Ein Maler, der Brad Pitt zu seinen Käufern zählt, bisher unter anderem im New Yorker Metropolitan Museum ausgestellt hat und dessen Werke international für Millionenbeträge gehandelt werden, taugt denkbar schlecht zum wehrlosen Opfer einer feuilletonistischen Provinzposse. Wohlmeinende Chefredakteure hätten deshalb gut daran getan, den Münchner Kunsthistoriker Wolfgang Ullrich in seinem notorischen Denunziationseifer zumindest versuchsweise auszubremsen.
Ein Beitrag von Tano Gerke und Jonas Maron
Doch irgendwann im Lauf des vergangenen Monats war es schließlich zu spät für gesichtswahrende Redigate: In der ZEIT holte der wackere Ordinarius in einem assoziationsfreudigen Pamphlet unter dem Titel ‚Auf dunkler Scholle‘ zum philosophisch verbrämten Generalangriff auf den mit Abstand bedeutendsten Repräsentanten der ihrerseits nicht vollends irrelevanten Neuen Leipziger Schule aus: Den auch anderweitig vielfach preisgekrönten Bundesverdienstkreuzträger Neo Rauch.

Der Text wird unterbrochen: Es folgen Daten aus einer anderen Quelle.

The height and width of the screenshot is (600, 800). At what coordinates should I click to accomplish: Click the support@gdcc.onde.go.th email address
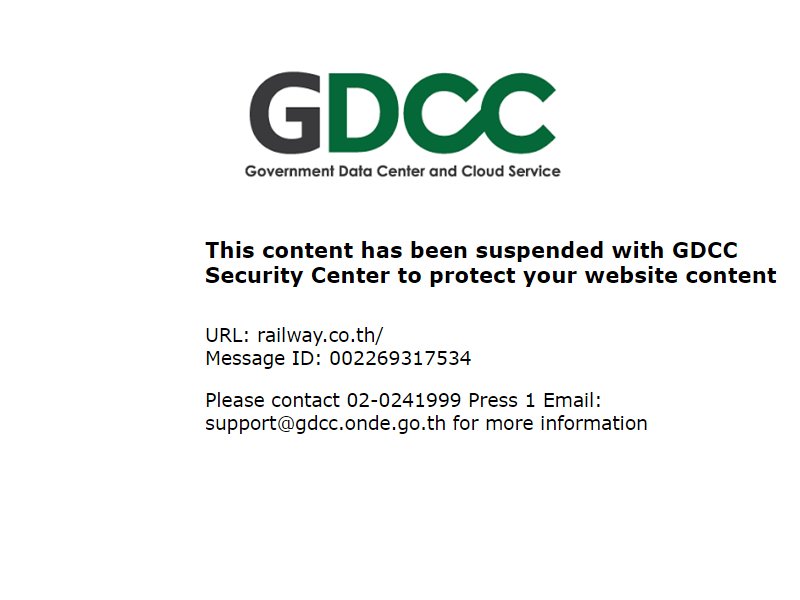click(325, 423)
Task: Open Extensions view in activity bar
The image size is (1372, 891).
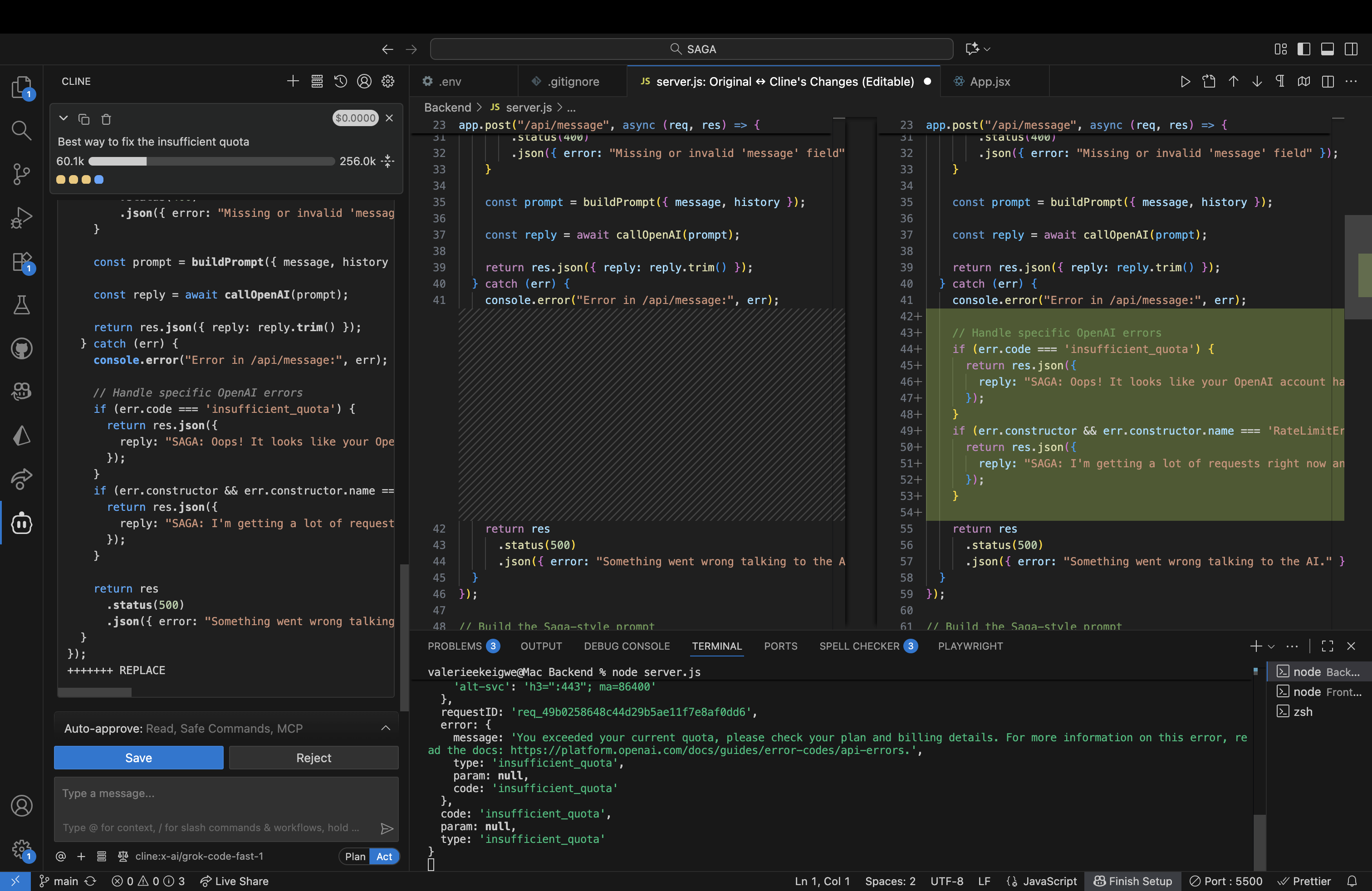Action: (21, 262)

Neo Rauch, ein Reichsbürger?
Unter den wesentlichen Vorwürfen, die Ullrich bei dieser Gelegenheit ins brachliegende kunsttheoretische Diskursfeld zu führen wusste, fand sich bizarrerweise auch und gerade Rauchs Neigung zum unbefangenen Entwurf imaginärer Gegenkosmen:
„Er weicht der verhassten Gegenwartsgesellschaft aus. Im Spiel mit leicht surrealen Bildräumen schafft er eine autonome Gegenwelt, mit viel Platz für unerfüllte Sehnsüchte.“
Im Folgenden entblödet sich Ullrich tatsächlich nicht, eine Verbindung herzustellen zwischen traditioneller bohemienhafter Distanz des Künstlers zur Mehrheitsgesellschaft einerseits und der sich aktuell auf ihre Weise aus dem Sozialgefüge entkoppelnden Reichsbürger-Klientel andererseits. Für Ullrich reicht folglich bereits das Unbehagen am Vorgefundenen und ein daraus erwachsender ästhetischer Fluchtimpuls zur Aufnahme in den beträchtlich erweiterten Kreis von „Reichsbürgern und Preppern.“
„Die Distanz zur Gesellschaft lebt man nicht mehr als Bohemien aus, sondern begibt sich in eine Wahlverwandtschaft zu Reichsbürgern und Preppern, die sich in ihrem Bunker auf die finale Katastrophe vorbereiten.“
Doch als wäre der Bogen des Zumut- und Hinnehmbaren bis hierher noch immer nicht entschieden überspannt, versucht Ullrich in seinem Beitrag außerdem, Rauch mit vage gehaltenen Verweisen auf „Motive rechten Denkens“ in seinen Bildern an der Seite anderer, vereinzelt auch aktivistisch hervorgetretener „rechter Künstler“ zu verorten. Empfindlicher noch soll der Vorwurf treffen, Rauch nutze seine Prominenz ganz bewusst, um „das politische Klima in Deutschland zu verschieben.“ Eine These, auf deren Begründung auch der aufmerksamste Leser im Weiteren allerdings vergebens wartet.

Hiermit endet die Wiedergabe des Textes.